Bölüm 19 - Grup Turnuvası
İntikamcı Gezginler Grubu turnuva alanına doğru gidiyorlardı. Haru bu turnuvayı kazanmayı her şeyden çok istediği için elinde ki her gücü kullanmaktan çekinmemişti. Grubunda ki üyeler için en kaliteli savaş malzemelerini almıştı. Ayrıca yaptıkları eğitimlerde gelişmiş savaş taktikleri ile çalışmışlardı. Artık bir elin parmakları gibi bir bütün olmuşlardı.
Haru insanlarla yakınlık kurmakta hala bazı sorunlar yaşasa da grubunda ki üyeleri diğerlerinden ayrı görüyordu.

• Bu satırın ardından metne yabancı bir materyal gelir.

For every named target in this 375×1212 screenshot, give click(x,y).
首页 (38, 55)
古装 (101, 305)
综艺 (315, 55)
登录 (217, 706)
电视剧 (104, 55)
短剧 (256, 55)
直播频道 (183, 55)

Bunun için onlarla yakınlık kurmakta bir sorun yaşamıyordu. Hatta başlangıçta sadece yönetimi ele geçirmek için bir piyon olarak gördüğü grup üyelerine kısa süre önce değer verdiğini fark etmişti. İçinde ki Ko bunu kabul etmemek için dirense de gerçek buydu.
Eğitimlerini grup binalarında yapmışlardı. Bu sayede kimse onların savaş stilini görme imkânı bulamamıştı. Haru karşısında ki grupların kişi sayısı ve güç bakımından kendi gruplarından üstün olduğunu bildiği için şaşırtma avantajını kullanmak istiyordu. Haru ayrıca sırf bu turnuvada grup üyeleri güçsüz düşmesin diye sıradan bezelyelerin içine Kadim Azarath'ın Adıyla Hükmetme tekniği sayesinde saf güç doldurmuştu. Bu bezelyelerden bütün grup üyelerine birer avuç dağıtmıştı.

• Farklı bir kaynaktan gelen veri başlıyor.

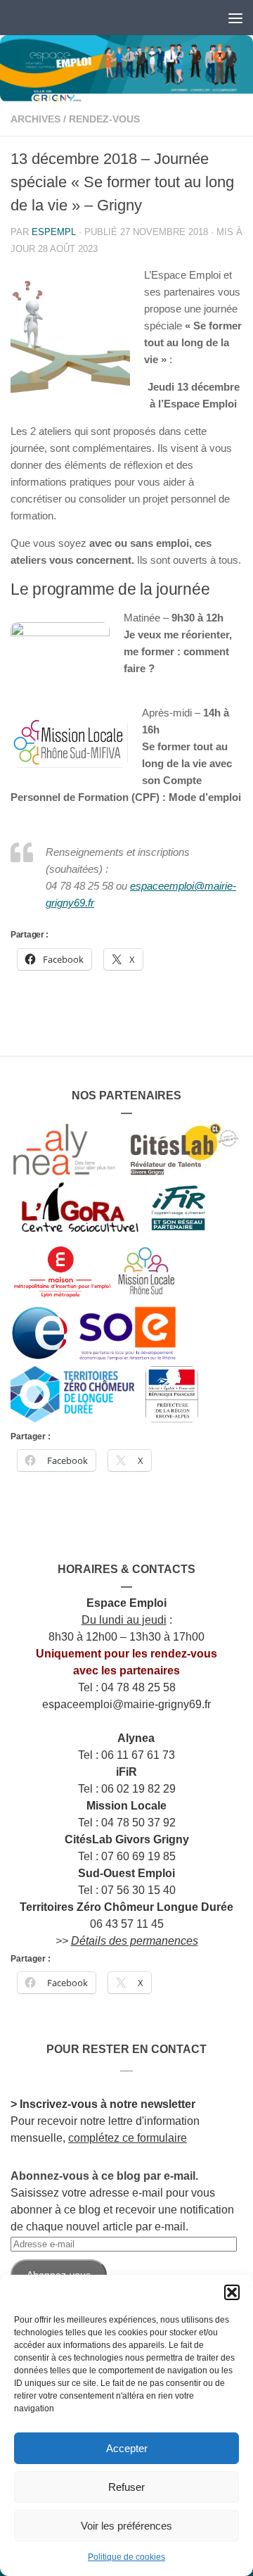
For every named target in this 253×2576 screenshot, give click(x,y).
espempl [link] (54, 232)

Bu sayede savaşlar sırasında ne kadar güç kullanırlarsa kullansınlar yorgun düşmeyeceklerdi.
Grup üyeleri kendi aralarında oldukça sağlam bir dostluk ilişkisine sahip olsalar da hepsi Haru'ya ast, üst ilişkisine sahiplerdi. Haru grup yöneticisi olarak hepsiyle arasına belirli bir mesafe koymuştu. Aralarında ki uyum mükemmel olsa da bu sadece savaş için geçerliydi.

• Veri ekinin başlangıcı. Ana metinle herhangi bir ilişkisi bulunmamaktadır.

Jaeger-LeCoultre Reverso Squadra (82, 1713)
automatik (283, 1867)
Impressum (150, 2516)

Haru yine de hepsine değer veriyordu. Hatta birinin başına bir şey gelme olasılığından dolayı turnuvaya katılmaktan vazgeçmeyi bile düşünmüştü. Daha sonra tüm bu düşüncelerinin önüne aşılmaz bir set çekmişti. Onlara bir şey olsa da bu turnuvaya katılmak zorundaydı. Bu turnuvaya katılmak yapması gereken birçok şeyden biriydi. Yine de grup üyelerini sonuna kadar korumayacağı anlamına gelmiyordu.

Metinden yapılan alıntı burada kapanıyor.